Show-Biz Science is scripted by popular children's book writer Vicki Cobb. Click to learn more about Vicki or to read a brief synopsis of her philosophy of teaching science.

Visit our archive of archive of Show-Biz Science Activities. Watch for a new activity each week. Then chat with Vicki -- share your feedback and ask your questions about teaching science -- on our special Showbiz-Science message board.

Be sure to visit Vicki's Kids' Science Page for more great science fun, a complete list of her books, and information about how you can invite Vicki to come to your school. And don't miss her library of science videos too. Or visit Vicki and other great authors of nonfiction for children at the INK Think Tank.
 

Do this activity as a demonstration; use a student volunteer for the demonstration.

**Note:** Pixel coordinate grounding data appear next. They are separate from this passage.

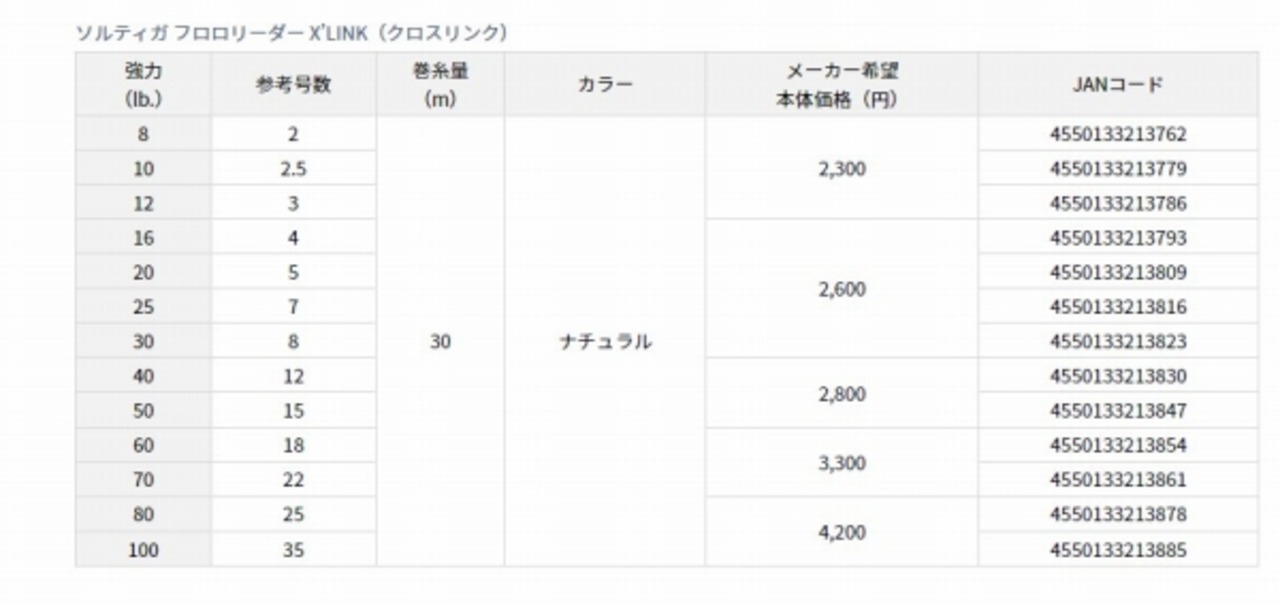This screenshot has height=604, width=1280.
Task: Select the 2,600 price cell
Action: [x=842, y=290]
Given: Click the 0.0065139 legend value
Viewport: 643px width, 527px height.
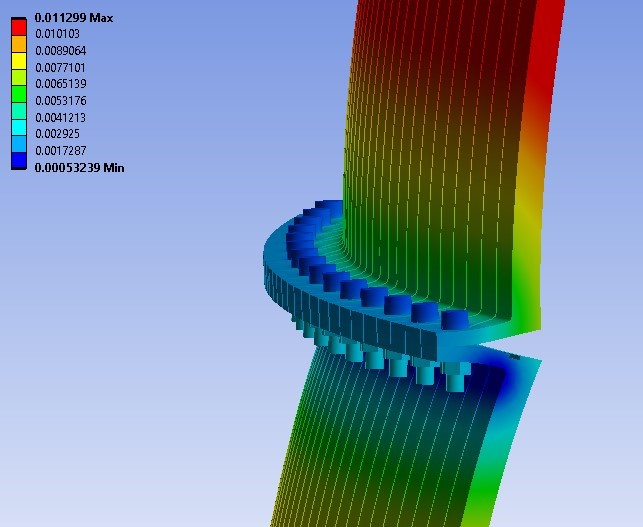Looking at the screenshot, I should (x=61, y=84).
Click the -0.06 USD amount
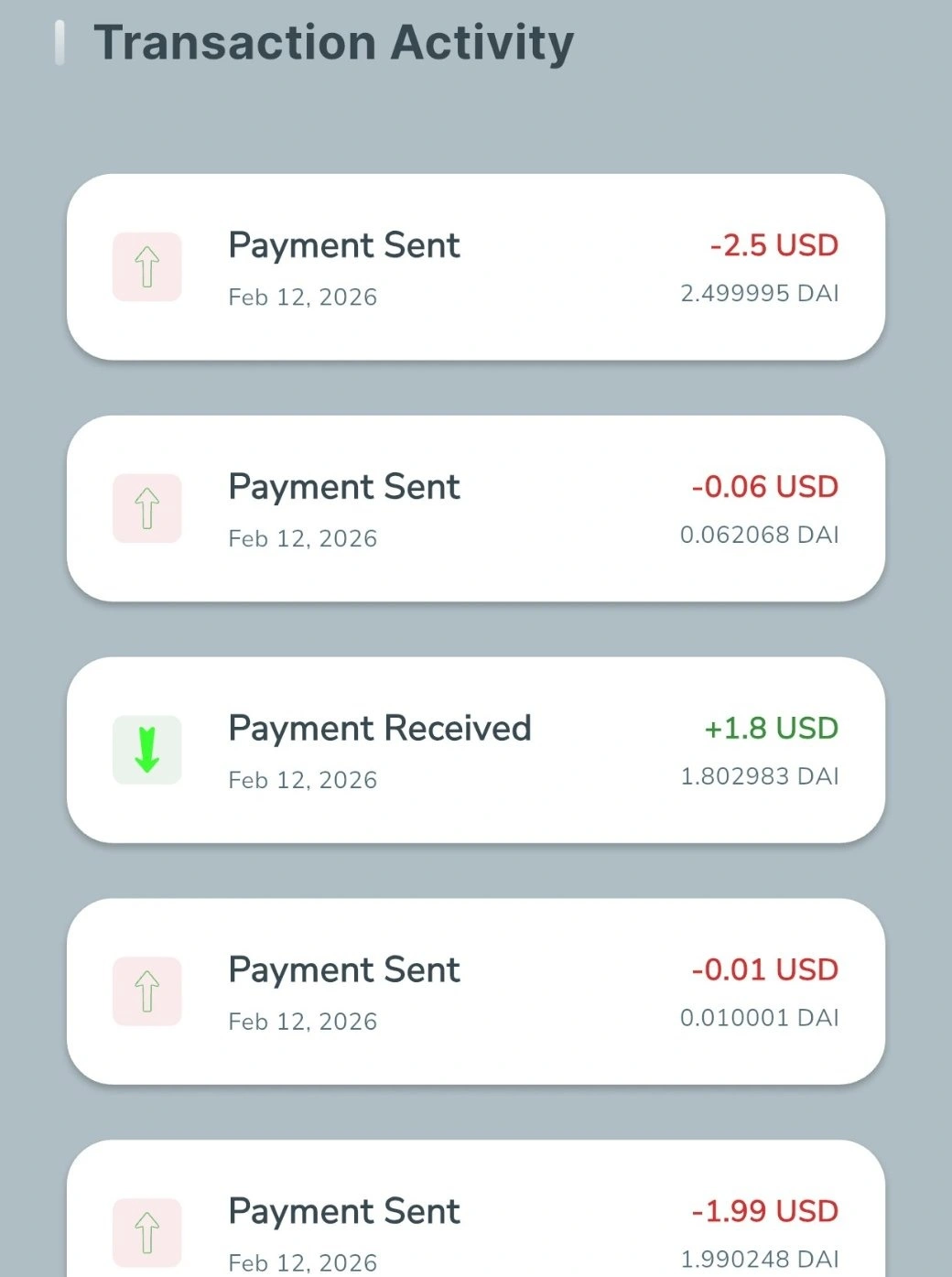Viewport: 952px width, 1277px height. [x=764, y=487]
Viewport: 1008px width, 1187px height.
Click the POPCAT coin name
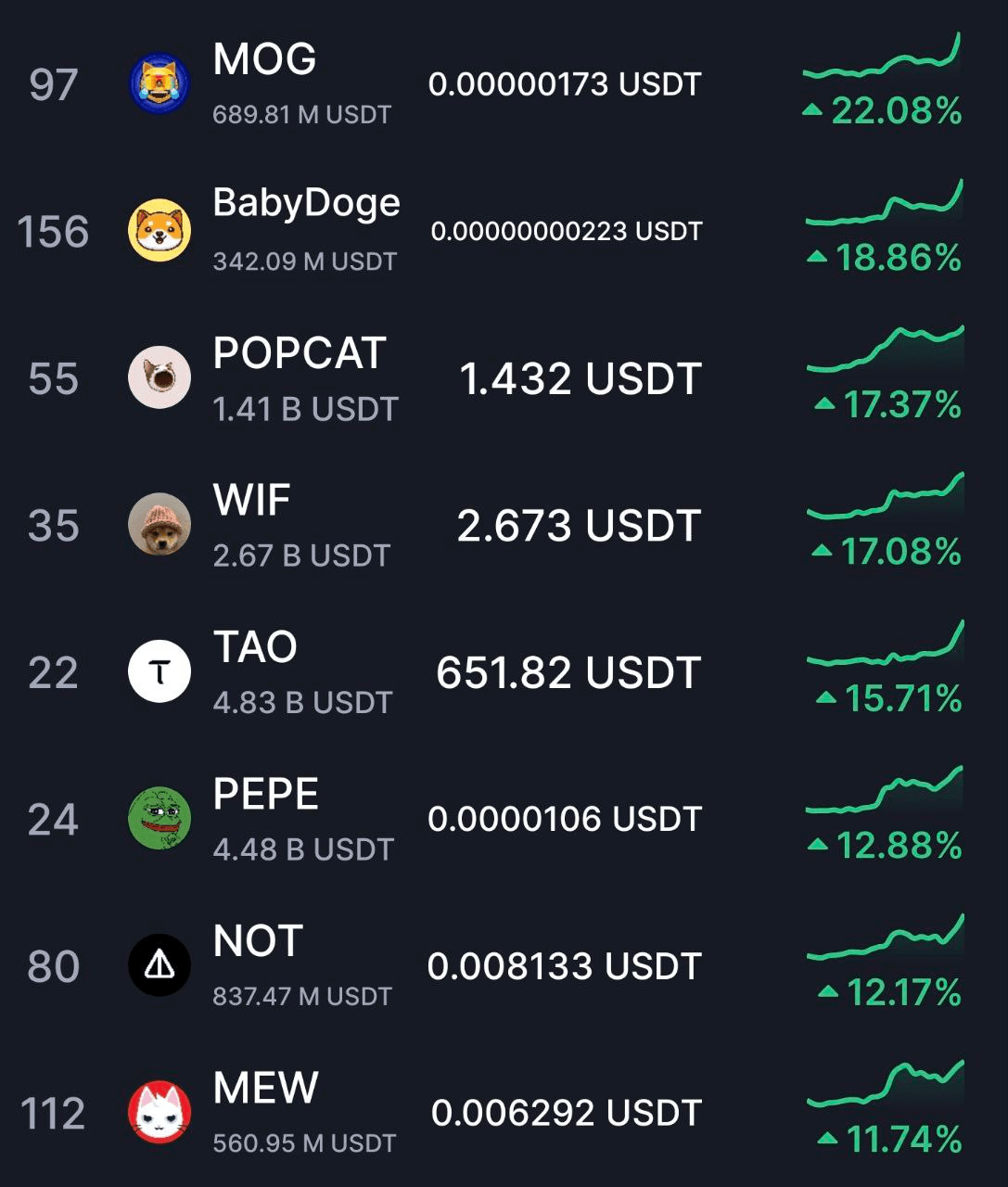tap(300, 353)
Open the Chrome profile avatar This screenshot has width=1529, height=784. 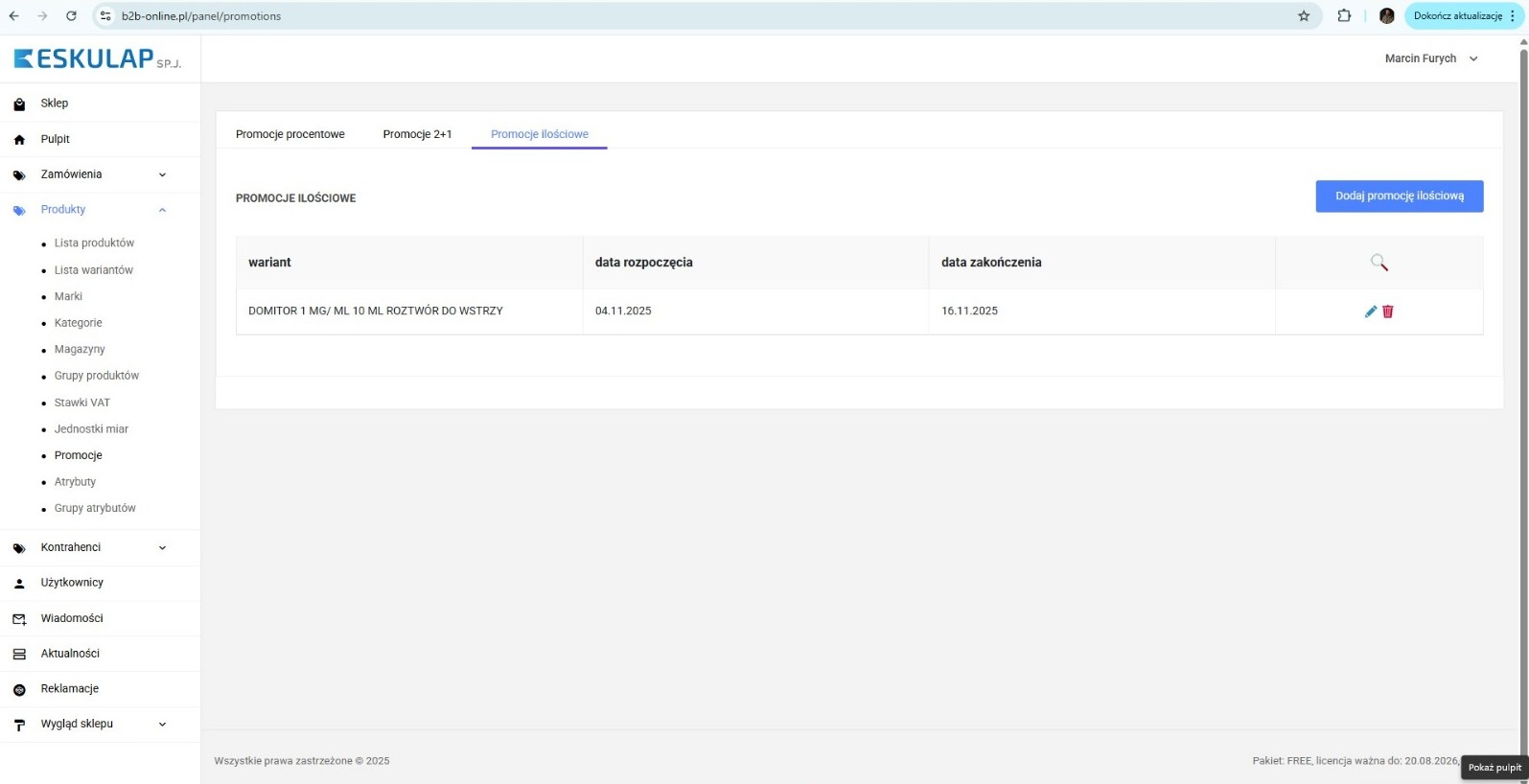[x=1386, y=16]
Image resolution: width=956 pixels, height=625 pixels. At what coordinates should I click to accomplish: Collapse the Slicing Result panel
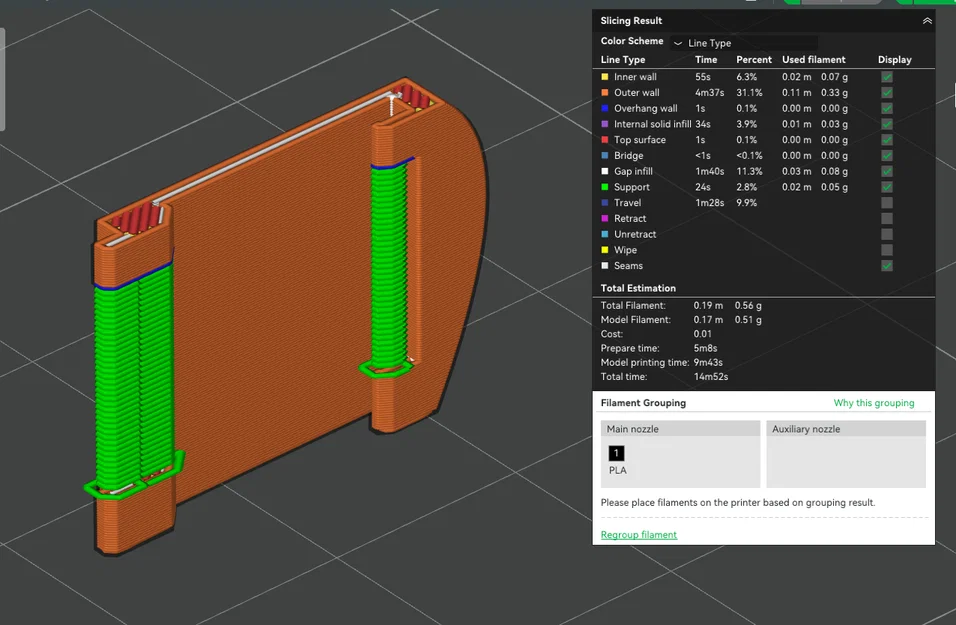[x=927, y=21]
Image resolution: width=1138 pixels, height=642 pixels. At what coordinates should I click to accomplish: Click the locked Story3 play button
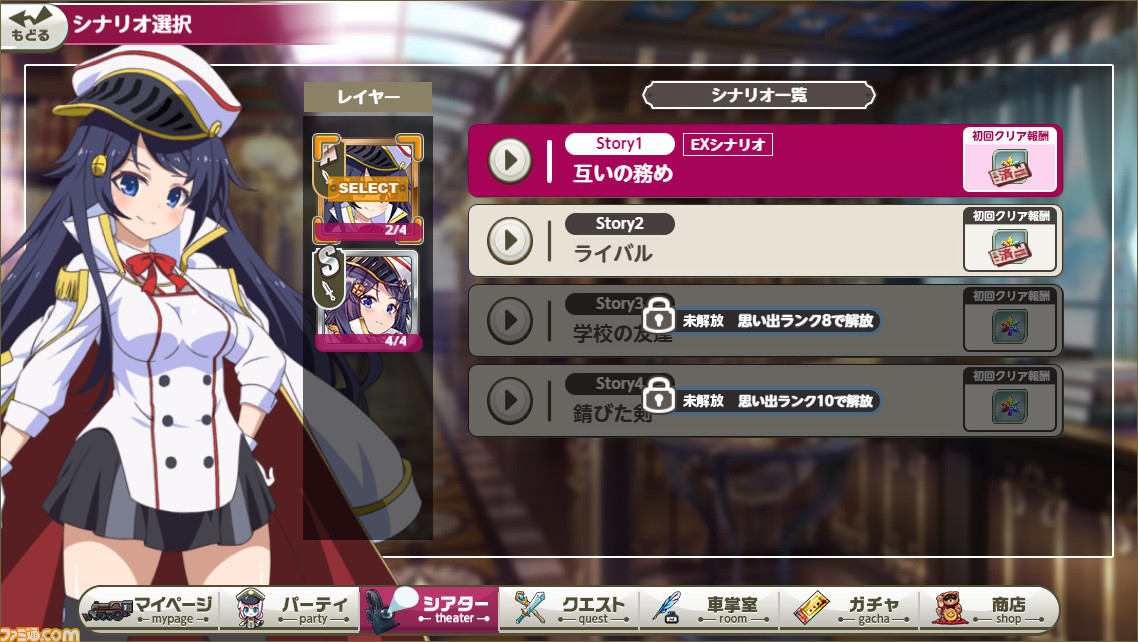coord(509,320)
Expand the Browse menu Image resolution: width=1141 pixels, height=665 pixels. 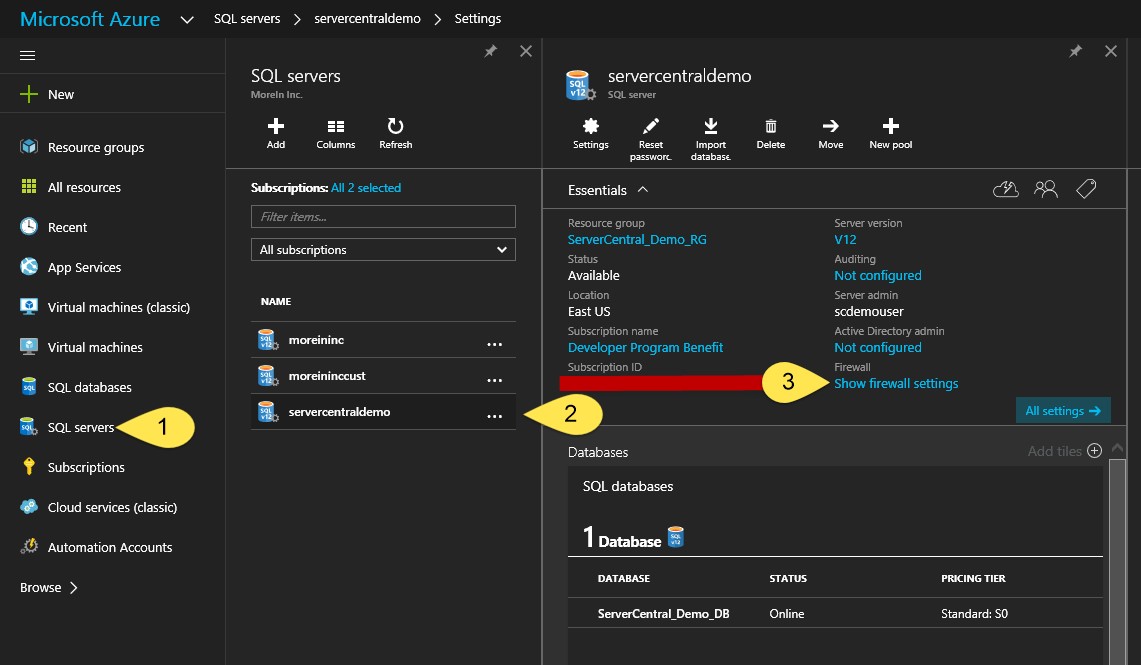pos(49,588)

This lesson also has some interesting math applications. (See Act II below.)

The Plot

Act I
Fill the clear container with water so that it is at least 8 inches deep. Blindfold the volunteer and put a can of soda in each of his/her hands; one hand should hold the can of regular soda, the other should hold the same brand's diet or "lite" soda . Have the volunteer hold the two cans underwater; the cans should be held in a vertical position with their bottoms resting on the bottom of the container. Then ask your volunteer to let go of the cans as the rest of the students watch how the cans move. The can of diet soda will float higher than the regular soda will. The other students will be able to see, and your volunteer will be able to feel, the difference.

Act II
Both aspartame and sugar are white powders. Show your students how much ten teaspoons of sugar are. Dissolve them in a glass of water and taste the water. Have a student add a pinch of aspartame (sugar substitutes such as Equal or NutraSweet) to another glass of water and taste the sweetness. Keep adding aspartame and tasting until both glasses seem to be equally sweet. Compare the amounts of sweetener added to each glass.

Behind the Scenes

Believe it or not, diet drinks really are lighter! When you read the labels you will see that each can contains the same number of ounces. Fluid ounces are a measure of volume, not weight.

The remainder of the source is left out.